Some Republicans have withheld support for a budget resolution until they learn more details on tax-overhaul legislation, which Republicans hope to pass through budget reconciliation, requiring only a majority in the Senate.
It is estimated last week that “at least 50” members are asking for more details on tax overhaul before they say they’ll support the budget resolution. Sen. Bob Corker (R-Tenn.) said last week there is a push for the Senate Budget Committee to mark up a budget resolution by September 30.
Lawmakers are staking out positions on whether to raise the Budget Control Act’s (BCA) caps on federal discretionary spending as this week they debate greatly increasing funds for national security programs.
The $700 billion National Defense Authorization Act, calling for large increases for the Pentagon, would require lifting the BCA’s cap for defense programs in FY 18, and members of both parties said they support increased military spending.
However, Democrats said they also plan to press during debate on the bill for an increase in the act’s nondefense cap to keep “parity” and provide more money for domestic programs. The Senate began debating the bill yesterday.

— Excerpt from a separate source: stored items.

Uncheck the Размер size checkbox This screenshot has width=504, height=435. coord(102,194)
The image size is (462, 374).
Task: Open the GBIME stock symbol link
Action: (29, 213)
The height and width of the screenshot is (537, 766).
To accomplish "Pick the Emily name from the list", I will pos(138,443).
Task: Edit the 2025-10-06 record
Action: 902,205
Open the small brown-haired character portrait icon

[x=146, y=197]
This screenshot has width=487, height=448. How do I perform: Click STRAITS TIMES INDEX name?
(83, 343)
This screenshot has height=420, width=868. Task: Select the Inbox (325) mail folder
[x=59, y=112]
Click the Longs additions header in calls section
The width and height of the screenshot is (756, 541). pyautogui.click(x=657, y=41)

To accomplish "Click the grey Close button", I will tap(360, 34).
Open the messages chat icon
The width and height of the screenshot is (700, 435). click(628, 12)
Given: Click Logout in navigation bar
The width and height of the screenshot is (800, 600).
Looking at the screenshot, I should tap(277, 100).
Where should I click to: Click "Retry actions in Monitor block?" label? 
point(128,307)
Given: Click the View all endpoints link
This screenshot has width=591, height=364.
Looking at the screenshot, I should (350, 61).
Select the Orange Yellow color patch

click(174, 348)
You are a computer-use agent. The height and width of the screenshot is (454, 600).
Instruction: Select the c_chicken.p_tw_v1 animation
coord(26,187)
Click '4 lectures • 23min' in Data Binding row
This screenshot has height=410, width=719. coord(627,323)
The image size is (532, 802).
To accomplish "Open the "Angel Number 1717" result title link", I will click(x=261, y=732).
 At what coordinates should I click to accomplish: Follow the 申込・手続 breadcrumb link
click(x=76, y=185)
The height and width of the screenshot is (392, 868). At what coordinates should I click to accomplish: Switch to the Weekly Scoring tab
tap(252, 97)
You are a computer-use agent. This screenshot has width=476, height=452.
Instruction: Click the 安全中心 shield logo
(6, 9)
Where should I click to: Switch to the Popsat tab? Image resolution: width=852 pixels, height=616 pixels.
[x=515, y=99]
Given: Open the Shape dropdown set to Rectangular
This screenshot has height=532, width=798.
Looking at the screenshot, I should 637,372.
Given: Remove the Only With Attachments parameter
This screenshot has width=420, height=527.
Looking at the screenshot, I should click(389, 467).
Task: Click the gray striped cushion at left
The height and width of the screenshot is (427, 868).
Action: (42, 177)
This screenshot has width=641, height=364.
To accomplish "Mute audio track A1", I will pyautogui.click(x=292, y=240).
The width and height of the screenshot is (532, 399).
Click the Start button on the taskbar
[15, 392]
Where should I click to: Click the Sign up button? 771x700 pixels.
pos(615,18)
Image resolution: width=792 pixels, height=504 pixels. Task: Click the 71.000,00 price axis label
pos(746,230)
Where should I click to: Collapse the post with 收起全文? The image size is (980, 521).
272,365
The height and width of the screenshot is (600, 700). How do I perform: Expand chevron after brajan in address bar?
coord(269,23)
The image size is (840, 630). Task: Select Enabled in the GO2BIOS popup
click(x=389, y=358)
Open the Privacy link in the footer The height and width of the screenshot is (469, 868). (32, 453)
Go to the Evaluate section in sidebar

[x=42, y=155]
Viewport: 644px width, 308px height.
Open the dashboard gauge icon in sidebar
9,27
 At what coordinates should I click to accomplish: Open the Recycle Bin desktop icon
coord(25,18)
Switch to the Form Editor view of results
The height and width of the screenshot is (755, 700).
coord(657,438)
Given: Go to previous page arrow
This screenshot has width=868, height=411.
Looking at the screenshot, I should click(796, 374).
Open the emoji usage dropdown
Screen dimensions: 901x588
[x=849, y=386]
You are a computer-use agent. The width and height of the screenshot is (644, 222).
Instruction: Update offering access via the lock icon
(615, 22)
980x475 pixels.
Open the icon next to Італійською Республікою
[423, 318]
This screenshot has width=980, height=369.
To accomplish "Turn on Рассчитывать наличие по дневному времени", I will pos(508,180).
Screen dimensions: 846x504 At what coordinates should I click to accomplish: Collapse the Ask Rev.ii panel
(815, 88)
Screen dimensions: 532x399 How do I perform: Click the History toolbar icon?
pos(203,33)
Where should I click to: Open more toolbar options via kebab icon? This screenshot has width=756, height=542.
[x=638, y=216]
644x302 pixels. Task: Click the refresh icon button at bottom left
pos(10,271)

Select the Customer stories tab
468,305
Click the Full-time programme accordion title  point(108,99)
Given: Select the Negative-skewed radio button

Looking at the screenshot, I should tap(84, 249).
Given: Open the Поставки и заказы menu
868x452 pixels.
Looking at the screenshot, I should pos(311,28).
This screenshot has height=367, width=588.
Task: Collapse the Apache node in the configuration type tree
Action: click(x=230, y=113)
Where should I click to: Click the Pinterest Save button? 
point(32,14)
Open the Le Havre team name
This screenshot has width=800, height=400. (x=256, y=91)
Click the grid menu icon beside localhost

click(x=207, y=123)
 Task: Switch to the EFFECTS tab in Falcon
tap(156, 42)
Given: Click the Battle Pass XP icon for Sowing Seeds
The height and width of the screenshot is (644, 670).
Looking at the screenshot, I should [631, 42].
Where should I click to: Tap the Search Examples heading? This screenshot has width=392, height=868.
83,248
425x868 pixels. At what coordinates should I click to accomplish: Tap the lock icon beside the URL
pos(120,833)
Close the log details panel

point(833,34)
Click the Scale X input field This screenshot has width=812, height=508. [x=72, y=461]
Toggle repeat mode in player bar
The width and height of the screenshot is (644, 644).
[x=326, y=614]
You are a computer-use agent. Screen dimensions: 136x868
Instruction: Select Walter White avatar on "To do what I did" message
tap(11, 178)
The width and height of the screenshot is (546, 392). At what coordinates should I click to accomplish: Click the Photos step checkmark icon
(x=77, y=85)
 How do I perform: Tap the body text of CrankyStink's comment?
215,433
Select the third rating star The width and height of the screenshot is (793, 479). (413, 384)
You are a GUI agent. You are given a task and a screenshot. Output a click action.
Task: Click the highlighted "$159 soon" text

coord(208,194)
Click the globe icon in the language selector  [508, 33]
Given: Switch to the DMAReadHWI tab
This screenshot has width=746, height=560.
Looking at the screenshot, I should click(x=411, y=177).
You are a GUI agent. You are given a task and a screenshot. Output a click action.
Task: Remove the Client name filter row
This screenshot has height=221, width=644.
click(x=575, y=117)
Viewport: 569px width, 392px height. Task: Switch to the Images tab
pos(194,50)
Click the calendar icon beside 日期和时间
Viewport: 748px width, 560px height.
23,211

Democrats want the BCA cap for defense increased because current funding is inadequate to address rising international tensions, Senate Minority Whip Dick Durbin has said. But he also said the amendment Democrats are preparing to offer to similarly increase domestic spending probably won’t get Republican support. As a result, he said a resolution on funding for both sides of the budget still could be far off.
“I expect that amendment to be offered and have the same result as it’s had so far,” Durbin said, referring to similar proposals that were rejected in committee.
Lawmakers last week bought themselves more time to negotiate a new bipartisan budget deal when they passed a new continuing resolution covering government funding into early December.
There has been little effort to start talks aimed at providing relief from the BCA caps since Senate Majority Leader Mitch McConnell said last summer they would be needed to get better numbers for appropriators to use in writing the 2018 bills, Durbin and other lawmakers said.
Congress’s action to simply extend current government funding and the federal debt limit until December 8 reflected the reality that McConnell and House Speaker Paul Ryan can’t pass major spending plans without Democratic input and support, Durbin said.
Durbin added that President Donald Trump essentially saw this when he sided with Democrats’ bid for a short-term CR and rejected Republican leaders’ efforts to extend the debt limit.
The NDAA greatly exceeds the BCA caps but still can advance as it is an authorization measure and doesn’t appropriate federal money. In contrast, the four-bill “minibus” (H.R. 3219) including the defense appropriations bill that was passed by the House and recently sent to the Senate would face an immediate budget challenge as it appropriates funds at levels not allowed by the act. The latter provides $658.1 billion for defense programs – $584.2 billion in monies under the cap and $73.9 billion in Overseas Contingency Operations (OCO) monies.
Durbin joined Senate Appropriations ranking member Patrick Leahy this summer in backing an amendment in committee to increase the defense and non-defense spending caps by $54 billion. The amendment was offered when the committee considered the allocations of funds for the 12 annual bills. However, that amendment fell on a party-line vote. Durbin suggested it is likely to fail if offered on the floor.